Every line from the line containing "Select the ANIMDEFS entry in the list" through the final line of the data is to be printed exactly; no other line is to appear.
== RECORDS
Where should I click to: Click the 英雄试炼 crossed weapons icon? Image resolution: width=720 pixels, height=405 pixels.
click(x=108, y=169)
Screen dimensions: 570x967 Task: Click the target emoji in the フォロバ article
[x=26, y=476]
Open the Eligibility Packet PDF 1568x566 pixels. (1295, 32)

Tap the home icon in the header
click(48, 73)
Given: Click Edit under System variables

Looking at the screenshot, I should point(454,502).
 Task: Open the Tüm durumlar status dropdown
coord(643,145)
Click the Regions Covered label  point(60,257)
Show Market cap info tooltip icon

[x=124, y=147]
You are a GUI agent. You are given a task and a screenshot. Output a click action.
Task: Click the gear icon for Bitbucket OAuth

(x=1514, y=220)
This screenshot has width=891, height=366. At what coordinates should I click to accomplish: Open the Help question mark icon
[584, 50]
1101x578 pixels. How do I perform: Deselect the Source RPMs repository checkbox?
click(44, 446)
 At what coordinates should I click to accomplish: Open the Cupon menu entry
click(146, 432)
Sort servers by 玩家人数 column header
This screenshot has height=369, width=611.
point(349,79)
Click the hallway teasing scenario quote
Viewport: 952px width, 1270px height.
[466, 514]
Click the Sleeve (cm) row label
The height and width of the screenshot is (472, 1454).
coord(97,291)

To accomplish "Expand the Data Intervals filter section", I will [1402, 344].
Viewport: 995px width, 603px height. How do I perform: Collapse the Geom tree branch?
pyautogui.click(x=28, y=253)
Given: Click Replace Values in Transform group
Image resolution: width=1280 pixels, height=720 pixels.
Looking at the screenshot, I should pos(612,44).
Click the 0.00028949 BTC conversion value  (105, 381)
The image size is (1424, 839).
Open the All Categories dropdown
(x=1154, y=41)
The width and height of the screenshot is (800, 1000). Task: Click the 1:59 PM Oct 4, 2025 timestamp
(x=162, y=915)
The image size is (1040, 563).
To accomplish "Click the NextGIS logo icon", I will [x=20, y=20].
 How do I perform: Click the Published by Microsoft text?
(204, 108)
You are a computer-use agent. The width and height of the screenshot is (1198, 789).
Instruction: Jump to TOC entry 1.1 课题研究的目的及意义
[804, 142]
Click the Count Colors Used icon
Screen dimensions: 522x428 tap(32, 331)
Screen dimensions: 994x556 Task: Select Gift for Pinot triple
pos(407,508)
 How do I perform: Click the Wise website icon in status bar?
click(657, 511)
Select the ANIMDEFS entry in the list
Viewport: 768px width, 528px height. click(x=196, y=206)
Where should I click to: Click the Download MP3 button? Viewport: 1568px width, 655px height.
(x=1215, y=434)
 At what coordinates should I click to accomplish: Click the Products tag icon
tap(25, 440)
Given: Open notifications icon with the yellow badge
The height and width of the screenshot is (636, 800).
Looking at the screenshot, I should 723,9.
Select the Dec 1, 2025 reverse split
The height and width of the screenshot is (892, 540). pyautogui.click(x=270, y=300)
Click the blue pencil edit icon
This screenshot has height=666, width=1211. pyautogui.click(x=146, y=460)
====
**COMPLETED TASK:**
Select the ANIMDEFS entry in the list
Viewport: 768px width, 528px height. click(x=196, y=206)
Where should I click to: Click the Download MP3 button? Viewport: 1568px width, 655px height.
(x=1215, y=434)
 At what coordinates should I click to accomplish: Click the Products tag icon
tap(25, 440)
Given: Open notifications icon with the yellow badge
The height and width of the screenshot is (636, 800).
Looking at the screenshot, I should 723,9.
Select the Dec 1, 2025 reverse split
The height and width of the screenshot is (892, 540). pyautogui.click(x=270, y=300)
Click the blue pencil edit icon
This screenshot has height=666, width=1211. pyautogui.click(x=146, y=460)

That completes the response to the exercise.